Gregor Gysi ist immer der Lektüre wert. Man kann über den Mann sagen, was man will, aber er hat sehr klare Vorstellungen und weiß sie zu vermitteln. Dazu gehört im aktuellen Interview ein recht pointierter Hinweis auf die Stellung der Linken im politischen Machtgefüge. Er ist der Ansicht, dass ein starkes Abschneiden seiner Partei bei Wahlen die anderen dazu animiert, ihren Programminhalten näher zu kommen, um die Linke klein zu halten. Wer von der Revolution träumt, sollte also weiter FDP wählen, wer auf soziale Reformen hofft, wählt die Linke.

MontesquieuDass das dlr die Aussage hervorhebt, Gysi kenne bislang keinen Sozialismus, der wirklich demokratisch gewesen wäre, ist betrüblich, zumal die Wirklichkeit in Deutschland, der Zustand dessen, was sich “demokratisch” nennt, wieder keiner kritischen Betrachtung unterzogen wird. Der allgemeine Ausverkauf der Menschenrechte in den kapitalistischen Ländern ist jedenfalls kein Anlass dazu, Kapitalismus und Demokratie für eine irgend natürliche Verbindung zu halten. Im Gegenteil fallen ja gerade die bürgerlich-demokratischen Säulen “Freiheit, Gleichheit, Brüderlichkeit” der Macht des Geldes zuerst zum Opfer. Konkurrenz statt Solidarität, Klassenbildung statt Gleichheit und Freiheit, die man sich leisten können muss – das ist nicht einmal das, was die Philosophen des 18. Jahrhunderts sich unter den Idealen der französischen Revolutionen dachten.

Das Wesen der Demokratie

Eine Weiterentwicklung solchen demokratischen Aufbruchs wird derzeit von Seiten der organisierten Politik auf jede denkbare Weise blockiert. Es ist wohl Geschmackssache, ob man die westliche Interpretation ihrer Rechtststaaten noch als Stellvertreterdemokratie betrachtet, als korruptes Übergangsstadium oder schon als Oligarchie. Allein die theoretische Durchlässigkeit, ein ‘Pluralismus’, der von Rechts wegen niemanden von der Macht ausschließt, unterscheidet dieses Modell noch von anderen, in denen die Macht ebenfalls faktisch für die Mehrheit der Menschen unzugänglich ist.

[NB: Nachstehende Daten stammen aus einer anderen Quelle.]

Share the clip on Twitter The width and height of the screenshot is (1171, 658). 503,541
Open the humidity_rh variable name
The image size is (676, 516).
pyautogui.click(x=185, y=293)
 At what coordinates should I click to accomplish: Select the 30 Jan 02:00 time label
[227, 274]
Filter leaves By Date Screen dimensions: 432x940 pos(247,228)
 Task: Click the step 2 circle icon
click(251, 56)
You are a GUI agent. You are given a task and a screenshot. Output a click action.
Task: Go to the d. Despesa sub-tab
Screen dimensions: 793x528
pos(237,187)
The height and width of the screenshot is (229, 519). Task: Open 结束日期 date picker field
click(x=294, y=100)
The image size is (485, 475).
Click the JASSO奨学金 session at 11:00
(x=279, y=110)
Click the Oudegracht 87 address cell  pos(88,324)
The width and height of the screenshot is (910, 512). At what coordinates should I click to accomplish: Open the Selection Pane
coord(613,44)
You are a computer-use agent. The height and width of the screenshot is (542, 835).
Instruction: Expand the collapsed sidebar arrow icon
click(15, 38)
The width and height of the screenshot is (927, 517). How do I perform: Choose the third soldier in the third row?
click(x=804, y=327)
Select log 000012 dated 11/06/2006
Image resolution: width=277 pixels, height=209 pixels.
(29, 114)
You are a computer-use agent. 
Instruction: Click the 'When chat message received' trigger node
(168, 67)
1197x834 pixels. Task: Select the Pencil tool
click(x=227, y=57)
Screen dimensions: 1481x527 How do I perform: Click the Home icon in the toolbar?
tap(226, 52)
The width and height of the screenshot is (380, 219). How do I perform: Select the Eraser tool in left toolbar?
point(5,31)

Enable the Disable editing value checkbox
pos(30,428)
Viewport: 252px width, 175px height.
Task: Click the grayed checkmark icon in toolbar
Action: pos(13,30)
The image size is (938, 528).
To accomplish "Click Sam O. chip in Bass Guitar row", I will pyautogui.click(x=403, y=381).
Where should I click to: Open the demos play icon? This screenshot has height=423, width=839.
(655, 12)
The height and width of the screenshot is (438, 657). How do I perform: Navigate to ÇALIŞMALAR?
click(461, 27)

Das Wort von der “Diktatur des Proletariats” hemmt den Gedanken an Sozialismus, als sei der weniger demokratisch als eine reine ‘Marktwirtschaft’. Dass jene “Diktatur” eine abstrakte Umkehr ungerechter Verhältnisse war, sticht nicht, denn diese Reaktion auf die Herrschaft der Eigentümer etablierte in der historisch kurzen Phase sogenannter “kommunistischer” Herrschaft unerhört reaktionäre Strukturen, die mit Recht “Diktatur” genannt werden. Gysi weiß das. Ob seine Rezipienten das auch kapiert haben, bezweifle ich.

Was fehlt, ist nach wie vor ein Bewusstsein – leider in erheblicher Weise auch bei der “Linken” – für das Wesen der Demokratie: Die Beschneidung von Macht. Die Revolutionen des Bürgertums und der ‘Arbeiter und Bauern’, die Entwürfe von Montesquieu und Marx sind im Kern erzdemokratisch, sie wurden und werden freilich stets von denen in den Boden getrampelt, die sich auf sie berufen. Demokratie bedeutet stete Veränderung und Ausgleich. Im Kontext des neoliberalen Neusprech verlangt sie nach periodisch herzustellender ‘Ergebnisgerechtigkeit’. Das darf gern einmal offensiv diskutiert werden, und vielleicht finden ja auch die kleinen Machtpolitiker der Linken diesen und andere Schlüssel für die Öffnung einer Debatte, die dem Begriff “Demokratie” neues Leben einhaucht.